━━ GIVEN PASSAGE

I see this as being a result of how dynamic our economy has become. In this sense, unemployment is actually a good sign. It means that we are changing (let’s hope improving) quickly. We must get those people employed again quickly. But I don’t think that the answer is always to send the unemployed a check. I see that as a limited-thought solution. We need to aim for more effective solutions to the problem created by a dynamic economy than that.

Rob

Anonymous March 15, 2011 at 8:05 am

It’s ads like that that make me think we’re never going to solve our global cooperation problems. I wish we could practice being empathic to numbers like 10^7 rather than individuals we feel we “know.” Alas.

This reminds me of a recent charity I learned about–seeyourimpact.org. It’s a start. I imagine it’s still a little hopeless against pesky problems like climate change and pseudo-structural unemployment.

Anonymous March 15, 2011 at 8:12 am

As a small follow-up on the previous point, perhaps saturating people with ads like that is the only way to solve these kinds of problems.

Good supplements might be encouraging international travel and testosterone reduction (http://www.sciencedaily.com/releases/2011/02/110209105556.htm). In all seriousness, increasing the representation and sociopolitical influence of women might help us change our population’s typical planning horizon.

Kathy March 16, 2011 at 1:05 pm

I went through a hellish period of unemployment for three years between 1997 and 2000, and so, even though I seem to be well out of the woods by now?…. I will NEVER … repeat, NEVER ….. forget the unemployed!!!

I KNOW what it’s like! and anybody who could forget them, has never honestly had to deal with the problem.

krantcents March 16, 2011 at 7:57 pm

Whether the unemployed are remembered or not, we are in a jobless recovery. It appears there will be many unemployed for quite a while, because older workers are not retiring thanks to the down turn in the market and economy.

Stephen Robbins May 19, 2011 at 4:32 pm

@Rob Bennett: I think I am in the same general perspective basket. Sending checks to the unemployed or feeling bad for them isn’t going to get them a worthwhile job, and that is what they NEED more than a week or two from now. What they NEED, at heart, is employed training (so they get an income again, and are getting skills with which they can once again be productive members of society).

━━━━
━━ DATA SEGMENT

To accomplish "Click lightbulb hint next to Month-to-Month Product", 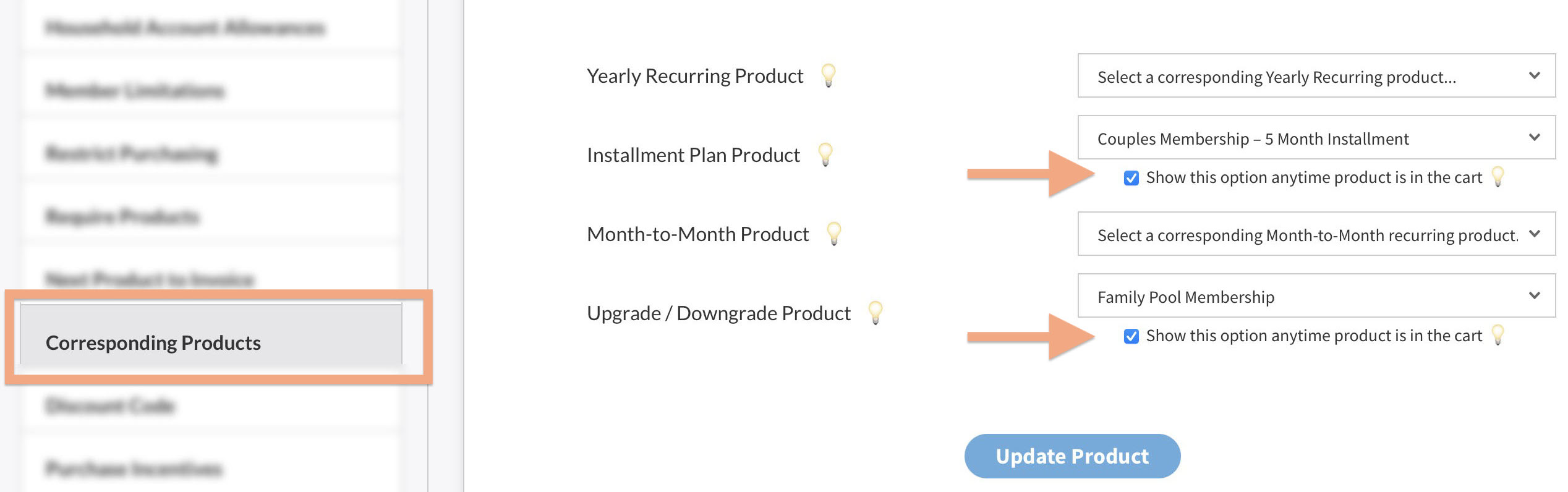I will (x=833, y=234).
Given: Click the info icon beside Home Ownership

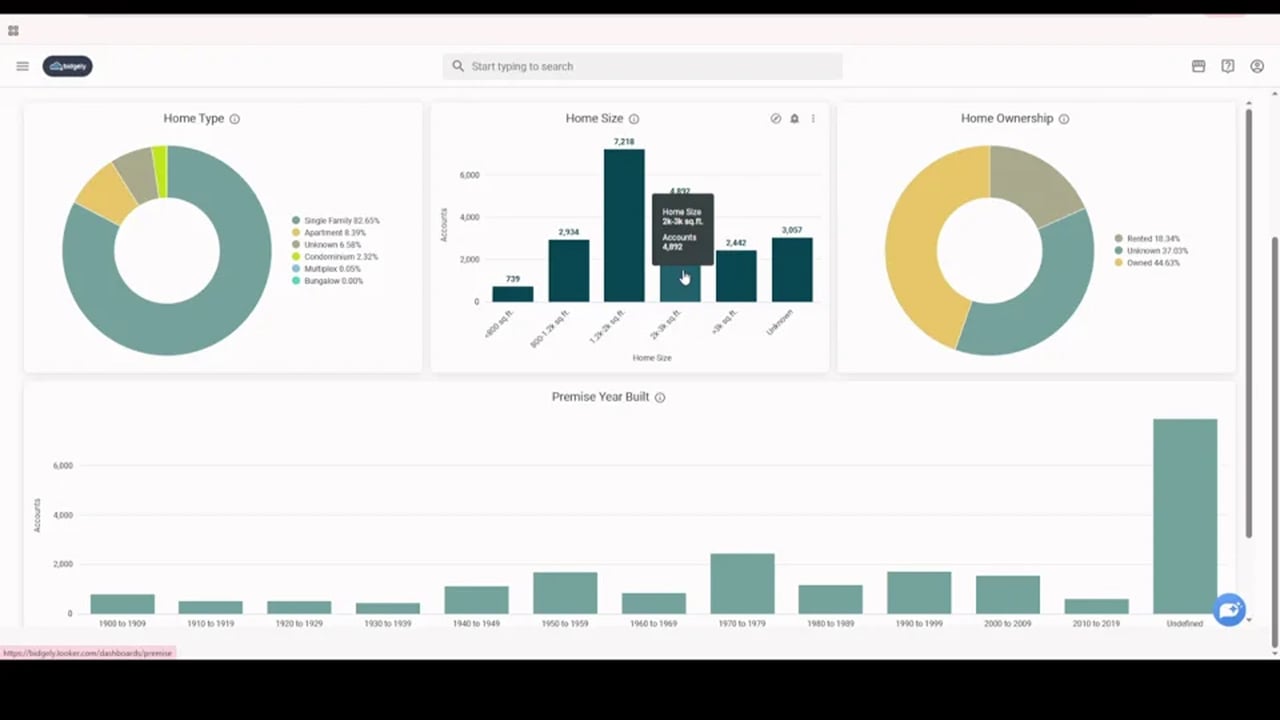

━━━━

> _TASKS TO CARRY OUT_:
1. In the comment thread on unemployment, between which years was Kathy unemployed?
2. Write a continuation of the comment thread on unemployment, starting after its last sentence.
The material is separate from the comment thread on unemployment.

> _PER-TASK OUTPUTS_:
1. Between 1997 and 2000.

2.
The major problems and hurdles I see to this include the economic aspect [why should an employer higher and train one of the long-term unemployed instead of a recent graduate?] and the psychological aspect [how can we as a society convince the long-term unemployed to stop being discouraged, to stop settling for less, and to DO something -- move geographically, learn new skills, change careers or industries -- that is wage-valuable today?]. I wouldn’t call the problem insurmountable quite yet, but reintegrating the long-term unemployed into the wider economy is a daunting challenge that we will have to face or suffer the costs (e.g. these people will become penniless seniors demanding medicare and social security if nothing changes).

MariaN May 26, 2011 at 8:37 am

I am so pleased to have found this blog. I am in the UK, Pop, and long term unemployment is becoming a reall issue here; particularly in the 17-24 age group. Here we have been neo-liberals for sometime now and the message has been that ‘the solution to the problem of the unemployed is a problem of the unemployed themselves’.

One expression of this is the so called ‘employability’ agenda brought about by the former Labour Government. Its messages are two: a) get some education and you will get a job; and b) universities are not doing their job. The result is the duping of large cohorts of young people to go and get vocational training parading as university education (at a high cost) and most universities being pushed into providing vocational training. Academics as usual got caught into defining what makes people ‘employable’ rather than hitting the very premise of this assumption.

BTW, as a sociologist I find economists very good people to have a good discussion with. And behavioural economics is fascinating, I agree.